Wisconsin scored the game's first 4 points and led for most of the opening half. Back-to-back 3-point plays by Jordy Tshimanga and Palmer tied the game at 10-all before the Badgers responded with 8 straight points.

Wisconsin maintained its 8-point advantage at 25-17 following a TJ Schlundt 3-pointer, but the Huskers turned up the defensive pressure from there and allowed only 2 field goals over the final 9 minutes of the half.

With the defense limiting the Badgers' offense, a 3-pointer from Thomas Allen sparked a 7-0 Nebraska spurt that tied the game at 28-28. Following a Happ free throw, Palmer knocked down a pair of free throws to give the Huskers their first lead at 30-29. Wisconsin was able to take a 32-30 lead into the locker room when Happ made a layup with 2 seconds remaining.

Four Huskers had at least 5 points in the first half, led by 7 points apiece from Palmer and Copeland. Happ had 18 first-half points and assisted on 3 other Badger baskets. Wisconsin hit 4-of-12 from beyond the arc and shot 45.8% in the opening half, while Nebraska was just 12-of-30 from the field (40.0%), including 2-of-11 from the 3-point line.

After hitting the final basket of the first half, Wisconsin scored the first 5 points of the second half to build a 7-point lead. Copeland responded with his second 3-pointer of the game to trim the lead to 4 and Palmer added his first 3-pointer three minutes later to pull the Huskers within 3 at 43-40.

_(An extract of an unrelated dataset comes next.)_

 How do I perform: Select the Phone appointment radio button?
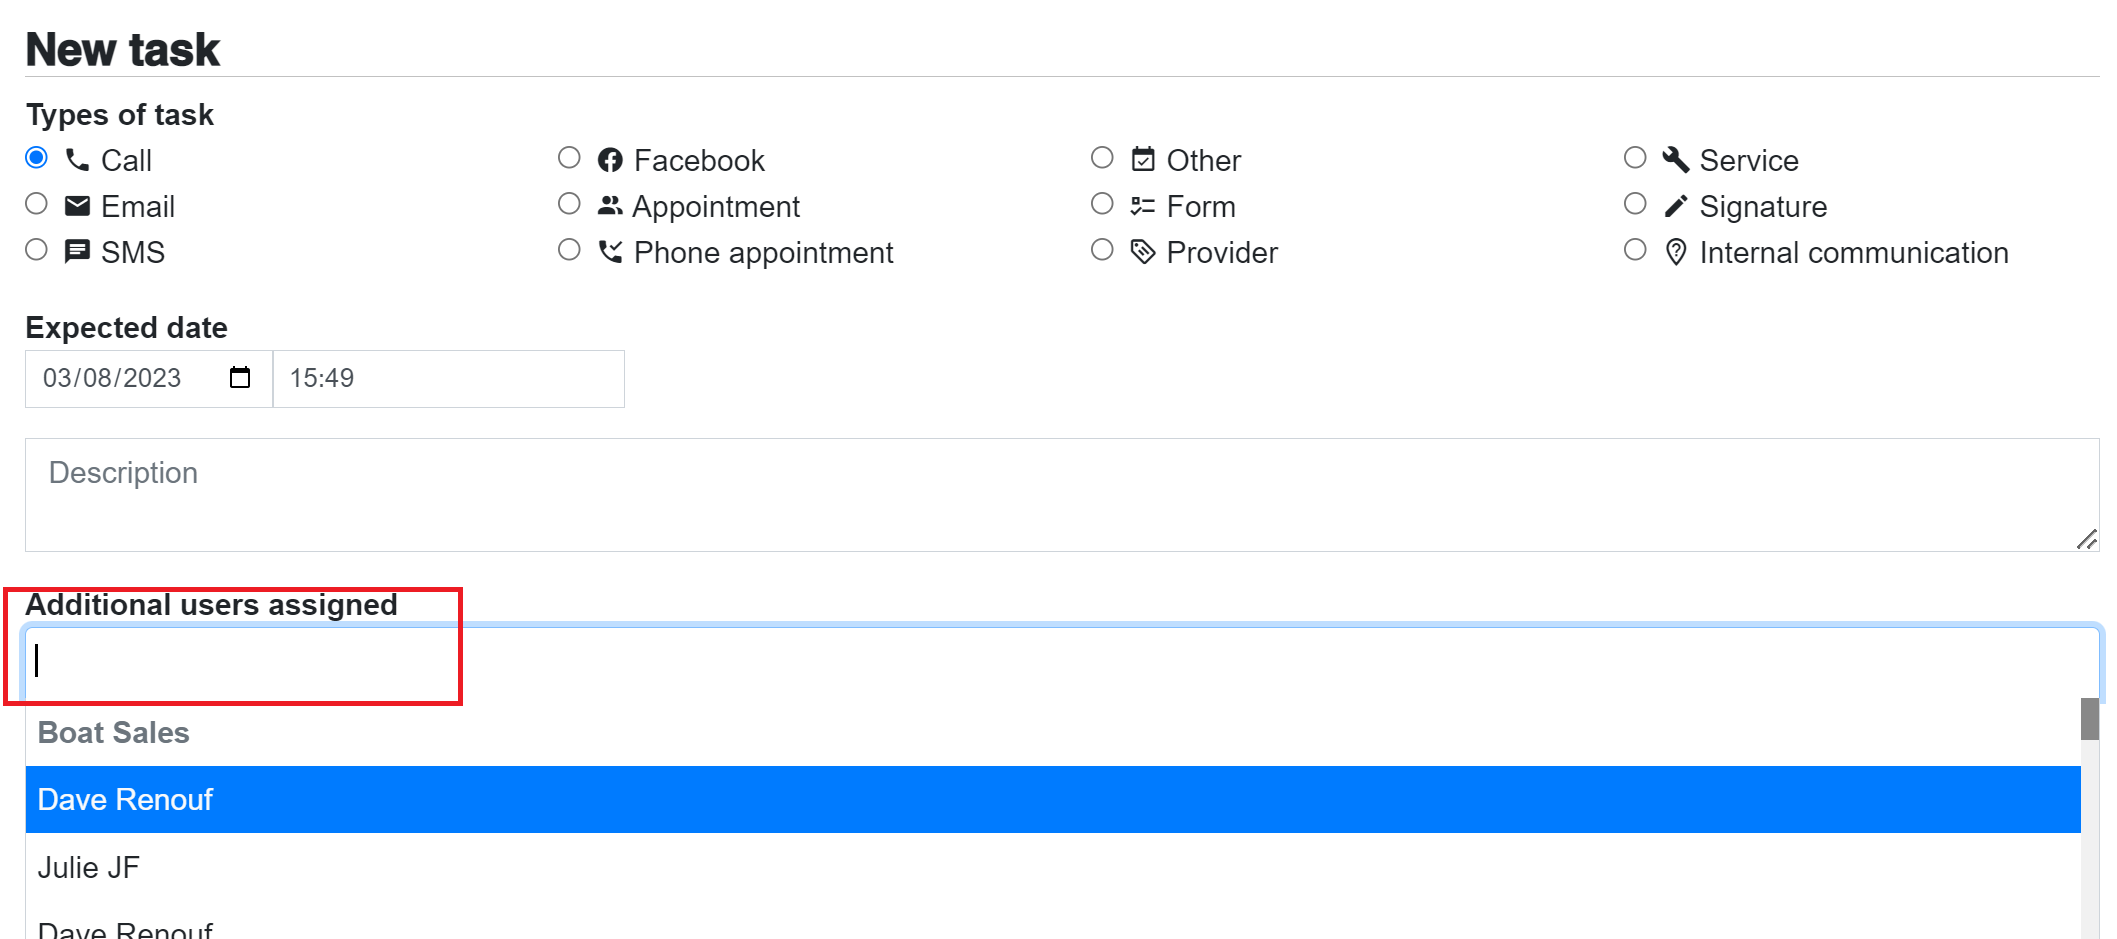click(x=569, y=250)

The Badgers answered with 7 straight points to build their first double-digit lead at 50-40 with less than 13 minutes remaining. The lead grew to as many as 11 before Nebraska scored 6 points in a 57-second span as part of a larger 8-0 run. The Huskers hit 5 consecutive shots during the run, which cut the lead to 55-54 with 7:28 remaining following a pair of free throws from Watson.

Nebraska pulled even at 58-58 when Copeland cut to the basket and made a layup off a nice assist from Isaiah Roby. Copeland then picked up a steal and Palmer converted on the other end with a driving layup to put Huskers in front, 60-58. Copeland continued to impact the game by knocking down a pair of free throws and Palmer capped another run of 8 straight Husker points with two free throws of his own that left Nebraska with a 64-58 advantage with 1:55 remaining.

In the midst of a 20-3 run, Nebraska held Wisconsin scoreless for nearly 4 minutes before the Badgers connected on a free throw. The game turned into a free-throw shooting contest from there as Nebraska did not hit a field goal over the final 4:35, but NU did knock down 14-of-16 free throws down the stretch to seal the comeback victory. Palmer went a perfect 6-of-6 from the line over the final two minutes, kwhile Watson was 5-of-6.

After playing 4 games in the past 8 days, Nebraska is off the rest of this week before returning to action next Tuesday, Feb. 6, at Minnesota. Tip-off between the Huskers and Golden Gophers is set for 8 p.m. and the game - Nebraska's next-to-last road contest - will be televised on the Big Ten Network.

Post-Game Notes

  • James Palmer Jr. finished with a game-high 28 points, his seventh 20-point game this season. He has scored 28 or more in 3 of the last 4 games.  He has been in double figures in 23 of 25 games.
  • Nebraska overcame an 11-point deficit, its largest of the season (7 at Northwestern). It is the seventh time Nebraska has overcome a double-figure deficit in a win. The last one was an 11-point deficit at Ohio State last season
  • With the win, Nebraska improved to 8-4 in Big Ten play, its best conference record after 12 games since 1998-99, when NU opened Big 12 play with a 9-3 record. 
  • Nebraska earned its first win in Madison since a 75-63 win on Dec. 11, 1990, snapping a four-game losing streak in Madison. 
  • Nebraska’s six turnovers is its second-lowest of the season (5 at Michigan State)
  • Nebraska went 24-28 from the foul line, as its 85.7 percent shooting was its second-best total of the season (15-17 at Northwestern).